* **Exercise input**:

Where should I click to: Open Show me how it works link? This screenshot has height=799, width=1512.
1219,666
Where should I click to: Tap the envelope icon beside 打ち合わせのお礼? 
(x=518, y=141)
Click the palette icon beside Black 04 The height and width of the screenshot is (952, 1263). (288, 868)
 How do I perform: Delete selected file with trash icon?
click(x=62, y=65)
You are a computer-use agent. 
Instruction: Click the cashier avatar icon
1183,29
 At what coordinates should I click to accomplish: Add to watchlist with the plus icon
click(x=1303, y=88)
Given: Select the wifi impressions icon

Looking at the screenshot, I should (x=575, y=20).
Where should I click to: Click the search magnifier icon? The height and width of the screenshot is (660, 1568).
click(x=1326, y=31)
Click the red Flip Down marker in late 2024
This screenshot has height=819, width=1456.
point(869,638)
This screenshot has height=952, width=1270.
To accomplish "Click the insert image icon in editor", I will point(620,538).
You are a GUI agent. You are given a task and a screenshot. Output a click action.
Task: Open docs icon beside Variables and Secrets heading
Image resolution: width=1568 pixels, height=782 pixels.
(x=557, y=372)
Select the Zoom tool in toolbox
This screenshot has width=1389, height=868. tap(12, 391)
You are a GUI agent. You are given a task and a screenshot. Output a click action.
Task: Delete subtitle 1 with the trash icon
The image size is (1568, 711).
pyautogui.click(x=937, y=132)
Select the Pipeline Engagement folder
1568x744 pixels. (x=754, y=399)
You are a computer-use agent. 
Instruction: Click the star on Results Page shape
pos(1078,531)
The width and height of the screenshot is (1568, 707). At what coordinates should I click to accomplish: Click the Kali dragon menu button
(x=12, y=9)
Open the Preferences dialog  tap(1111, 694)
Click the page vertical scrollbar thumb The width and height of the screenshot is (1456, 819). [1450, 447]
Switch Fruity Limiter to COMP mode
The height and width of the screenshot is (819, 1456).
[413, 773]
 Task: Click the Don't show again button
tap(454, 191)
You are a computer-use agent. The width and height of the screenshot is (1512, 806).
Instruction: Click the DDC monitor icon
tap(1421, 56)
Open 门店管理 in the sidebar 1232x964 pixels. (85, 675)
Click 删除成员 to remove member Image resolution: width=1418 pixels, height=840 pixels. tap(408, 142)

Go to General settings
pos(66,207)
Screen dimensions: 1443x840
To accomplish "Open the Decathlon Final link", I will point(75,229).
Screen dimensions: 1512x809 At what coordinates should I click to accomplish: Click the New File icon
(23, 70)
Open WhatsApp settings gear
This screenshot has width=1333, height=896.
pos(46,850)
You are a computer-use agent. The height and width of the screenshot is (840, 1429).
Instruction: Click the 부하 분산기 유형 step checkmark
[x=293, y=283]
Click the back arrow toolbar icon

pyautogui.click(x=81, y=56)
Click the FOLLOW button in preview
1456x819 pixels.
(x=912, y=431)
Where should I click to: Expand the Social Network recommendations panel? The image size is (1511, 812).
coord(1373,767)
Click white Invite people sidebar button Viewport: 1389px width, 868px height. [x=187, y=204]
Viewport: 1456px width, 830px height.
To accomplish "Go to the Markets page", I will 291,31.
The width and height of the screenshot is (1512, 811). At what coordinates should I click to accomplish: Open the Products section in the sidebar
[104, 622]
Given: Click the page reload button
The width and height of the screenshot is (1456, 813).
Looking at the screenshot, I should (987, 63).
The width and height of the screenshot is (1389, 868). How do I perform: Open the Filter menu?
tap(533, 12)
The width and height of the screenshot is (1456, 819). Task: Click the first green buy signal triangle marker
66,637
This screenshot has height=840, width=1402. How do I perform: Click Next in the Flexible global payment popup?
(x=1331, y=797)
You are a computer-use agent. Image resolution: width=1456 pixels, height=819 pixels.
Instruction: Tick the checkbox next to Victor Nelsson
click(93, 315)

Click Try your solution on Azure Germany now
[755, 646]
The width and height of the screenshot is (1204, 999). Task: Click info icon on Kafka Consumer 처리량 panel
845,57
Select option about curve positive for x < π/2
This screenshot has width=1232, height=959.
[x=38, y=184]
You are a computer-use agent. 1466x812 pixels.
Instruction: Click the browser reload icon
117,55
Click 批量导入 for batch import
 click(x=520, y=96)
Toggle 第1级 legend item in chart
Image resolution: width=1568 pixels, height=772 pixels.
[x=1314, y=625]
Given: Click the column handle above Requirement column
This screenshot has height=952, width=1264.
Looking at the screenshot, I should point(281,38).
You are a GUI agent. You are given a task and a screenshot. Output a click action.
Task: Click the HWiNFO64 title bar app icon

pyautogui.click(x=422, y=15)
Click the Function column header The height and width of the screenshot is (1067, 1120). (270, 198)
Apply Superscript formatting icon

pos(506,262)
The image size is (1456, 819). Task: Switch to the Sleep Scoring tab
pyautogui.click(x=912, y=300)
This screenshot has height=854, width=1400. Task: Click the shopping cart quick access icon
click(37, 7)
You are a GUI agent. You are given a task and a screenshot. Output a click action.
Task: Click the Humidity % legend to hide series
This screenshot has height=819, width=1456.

* **What to work on**: A line belongs in the answer if it contains the word "Viewport"; copy every such line from the data above.

* **Result for this exercise**:
Click white Invite people sidebar button Viewport: 1389px width, 868px height. [x=187, y=204]
Viewport: 1456px width, 830px height.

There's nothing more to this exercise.